Sunday, April 23, 2017

Building a website without bugs

A few years ago, I wanted to build a site that hosted up-to-date information that would be pulled from a datastore and provided to clients. The first solution that comes to mind is a simple php codebase that pulls data from a sql database and dynamically displayed to the user, but as well documented for decades now, it's hard to write secure code and new attacks come out all the time to exploit webapp vulnerabilities.

The extreme avenue here, swinging heavy on the security side, is to provide static content. Generally if there's no inputs, there's no injection attacks. But especially when you want to keep content up to date, even real-time, editing HTML and manually inserting new data is impractical.
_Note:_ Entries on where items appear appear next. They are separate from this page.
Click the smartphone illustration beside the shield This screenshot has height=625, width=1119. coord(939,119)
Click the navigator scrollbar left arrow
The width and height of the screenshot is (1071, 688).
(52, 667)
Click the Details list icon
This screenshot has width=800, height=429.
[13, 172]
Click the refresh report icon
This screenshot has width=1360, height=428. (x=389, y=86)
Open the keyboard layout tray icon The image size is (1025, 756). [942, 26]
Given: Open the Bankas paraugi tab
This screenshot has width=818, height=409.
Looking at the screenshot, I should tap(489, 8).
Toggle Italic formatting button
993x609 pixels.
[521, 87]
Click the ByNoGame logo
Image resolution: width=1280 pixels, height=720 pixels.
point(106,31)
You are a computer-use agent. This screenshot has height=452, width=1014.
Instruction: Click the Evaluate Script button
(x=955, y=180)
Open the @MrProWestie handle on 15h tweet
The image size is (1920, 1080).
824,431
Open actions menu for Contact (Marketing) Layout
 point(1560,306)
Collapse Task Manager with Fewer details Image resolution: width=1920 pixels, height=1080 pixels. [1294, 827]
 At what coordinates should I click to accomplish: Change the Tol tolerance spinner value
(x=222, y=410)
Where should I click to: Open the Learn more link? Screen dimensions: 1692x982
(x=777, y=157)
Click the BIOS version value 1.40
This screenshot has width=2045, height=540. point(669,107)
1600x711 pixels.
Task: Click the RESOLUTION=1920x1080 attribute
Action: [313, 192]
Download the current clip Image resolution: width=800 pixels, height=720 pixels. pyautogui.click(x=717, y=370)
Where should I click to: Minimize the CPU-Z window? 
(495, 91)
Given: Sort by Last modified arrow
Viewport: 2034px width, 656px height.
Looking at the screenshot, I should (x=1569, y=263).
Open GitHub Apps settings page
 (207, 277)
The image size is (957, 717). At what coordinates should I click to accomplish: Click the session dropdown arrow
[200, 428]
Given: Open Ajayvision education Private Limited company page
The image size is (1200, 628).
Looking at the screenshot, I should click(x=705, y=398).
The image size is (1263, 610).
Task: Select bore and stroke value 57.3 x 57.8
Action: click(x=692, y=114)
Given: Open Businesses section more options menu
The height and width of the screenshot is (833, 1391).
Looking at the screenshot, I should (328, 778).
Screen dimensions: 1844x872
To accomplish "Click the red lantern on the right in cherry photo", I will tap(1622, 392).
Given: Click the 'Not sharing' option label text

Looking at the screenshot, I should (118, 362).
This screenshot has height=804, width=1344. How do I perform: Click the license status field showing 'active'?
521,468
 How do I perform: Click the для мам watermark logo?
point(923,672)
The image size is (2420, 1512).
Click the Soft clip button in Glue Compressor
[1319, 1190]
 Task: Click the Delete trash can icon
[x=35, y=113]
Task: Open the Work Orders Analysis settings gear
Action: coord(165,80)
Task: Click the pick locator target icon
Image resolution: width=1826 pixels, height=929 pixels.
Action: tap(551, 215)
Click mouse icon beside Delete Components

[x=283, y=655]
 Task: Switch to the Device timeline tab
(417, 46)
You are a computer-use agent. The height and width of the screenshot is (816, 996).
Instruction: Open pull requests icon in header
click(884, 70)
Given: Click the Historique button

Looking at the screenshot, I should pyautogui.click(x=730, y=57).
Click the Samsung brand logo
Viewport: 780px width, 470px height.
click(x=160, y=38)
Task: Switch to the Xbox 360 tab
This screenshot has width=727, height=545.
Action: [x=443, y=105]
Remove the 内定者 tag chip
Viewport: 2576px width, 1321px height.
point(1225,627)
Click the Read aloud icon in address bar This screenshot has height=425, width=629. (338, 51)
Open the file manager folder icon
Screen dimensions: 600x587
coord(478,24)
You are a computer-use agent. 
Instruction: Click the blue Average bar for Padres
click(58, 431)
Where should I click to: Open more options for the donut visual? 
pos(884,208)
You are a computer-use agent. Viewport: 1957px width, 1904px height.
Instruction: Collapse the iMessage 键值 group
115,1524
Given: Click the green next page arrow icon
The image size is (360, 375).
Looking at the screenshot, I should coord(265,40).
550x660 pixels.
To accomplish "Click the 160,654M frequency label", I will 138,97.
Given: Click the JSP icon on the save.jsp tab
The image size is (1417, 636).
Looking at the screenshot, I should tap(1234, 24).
So I decided to try something slightly in the middle, which didn't sacrifice security and was much more practical. One can write a python script that sits in on the server, pulls fresh data from the database at regular intervals and then generates and places the static content created on the fly in the webroot. Writing code that writes code is often messy, so that won't be fun, but it's really a short-term sacrifice for long-term security with usability. Now obviously this isn't going to be the best option if you want users to actually be able to interact with your site (other than click links or email you), but if you just want to share information, it works great.

How do you attack that website? There's no attack surface at the webapp layer. The database server is sitting on the localhost with only the script authenticating and talking to it. Just keep your webserver and certs up to date, clean data going into the database and fundamentally, you've got a solid setup with no need to worry about vulnerabilities in the website. Welcome to the 0.0001%.